Todos los sentidos se convocan en un incesante diálogo entre la imagen y el sonido: una experiencia visual en la estepa, la piedra, el cardo, la luz, y otra sonora con reminiscencias infantiles:”arri, arri, zomarrino”(63).
En uno de los pasajes más intensos, el lector asiste al bautismo en una escena de la lectura-escritura que tiene el poder de condensar todo el texto: ”¿dónde estás mamá?/ y desde tu cama, miras la pared que ahuecó sus manos/para guardar una virgen/ estoy en el hijo que planta azaleas en el jardín…”(75).
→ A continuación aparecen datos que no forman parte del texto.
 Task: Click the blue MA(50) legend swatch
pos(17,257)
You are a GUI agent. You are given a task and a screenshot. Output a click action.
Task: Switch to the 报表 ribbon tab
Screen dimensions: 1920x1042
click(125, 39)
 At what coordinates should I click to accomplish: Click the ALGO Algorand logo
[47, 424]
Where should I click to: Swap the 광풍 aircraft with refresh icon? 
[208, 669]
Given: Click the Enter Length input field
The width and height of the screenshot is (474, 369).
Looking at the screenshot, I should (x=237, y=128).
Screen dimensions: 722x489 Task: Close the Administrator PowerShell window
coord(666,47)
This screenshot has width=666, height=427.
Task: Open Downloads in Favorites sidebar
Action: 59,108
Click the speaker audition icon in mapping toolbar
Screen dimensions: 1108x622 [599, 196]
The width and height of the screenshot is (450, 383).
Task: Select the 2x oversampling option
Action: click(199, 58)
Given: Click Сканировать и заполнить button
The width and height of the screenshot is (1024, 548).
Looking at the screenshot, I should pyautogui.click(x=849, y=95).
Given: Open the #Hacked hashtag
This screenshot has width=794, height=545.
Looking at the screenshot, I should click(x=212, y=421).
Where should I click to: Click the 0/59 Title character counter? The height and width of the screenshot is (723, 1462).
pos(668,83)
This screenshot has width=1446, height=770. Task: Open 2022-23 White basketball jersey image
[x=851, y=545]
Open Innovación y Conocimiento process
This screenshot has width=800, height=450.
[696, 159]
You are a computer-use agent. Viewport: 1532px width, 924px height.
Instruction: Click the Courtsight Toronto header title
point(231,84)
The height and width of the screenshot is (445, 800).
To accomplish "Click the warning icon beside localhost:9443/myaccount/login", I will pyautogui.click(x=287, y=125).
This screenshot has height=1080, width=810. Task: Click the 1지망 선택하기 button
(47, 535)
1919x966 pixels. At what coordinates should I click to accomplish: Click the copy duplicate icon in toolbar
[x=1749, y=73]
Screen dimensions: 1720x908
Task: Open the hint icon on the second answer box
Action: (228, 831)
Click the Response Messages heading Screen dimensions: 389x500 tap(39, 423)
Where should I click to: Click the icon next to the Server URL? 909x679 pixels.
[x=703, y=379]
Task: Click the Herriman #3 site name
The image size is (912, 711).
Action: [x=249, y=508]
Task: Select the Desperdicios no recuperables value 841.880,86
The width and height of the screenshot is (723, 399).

Al final, en ese viaje a la semilla donde dialogan prosa y poesía, el triunfo irreductible de la palabra poética sellando pactos entre la vida y la muerte. Esa “palabra presente” es la portadora de la verdad con que concluye el libro, la aceptación del poder supremo de la creación: “incluso aquí/un dios cree en mi voz/y calla” (78).
La escritura de Del Percio señala un aprendizaje doloroso de la vida en su finitud, del tiempo puesto en perspectiva, de cosas indescifrables y momentos irreversibles: “es el pasado quien desarma las piezas/ para engañarte”, dice. (35). Siempre las palabras trazan un camino que se orienta hacia el origen y logran tal intimidad con el recuerdo como si pudiera expresarse verbalmente la materialidad de un sueño. Una forma aguda de conciencia poética plasmada con claridad y límpida transparencia en un texto intenso y de una vitalidad extraordinaria.
La invitación a leer Bautismo de la memoria, más “el sueño de un libro que un libro”, según las borgeanas palabras del autor, debe recibirse con la convicción de asistir a un convite hacia las tierras poéticas de la memoria, hacia las puertas abiertas de la creación.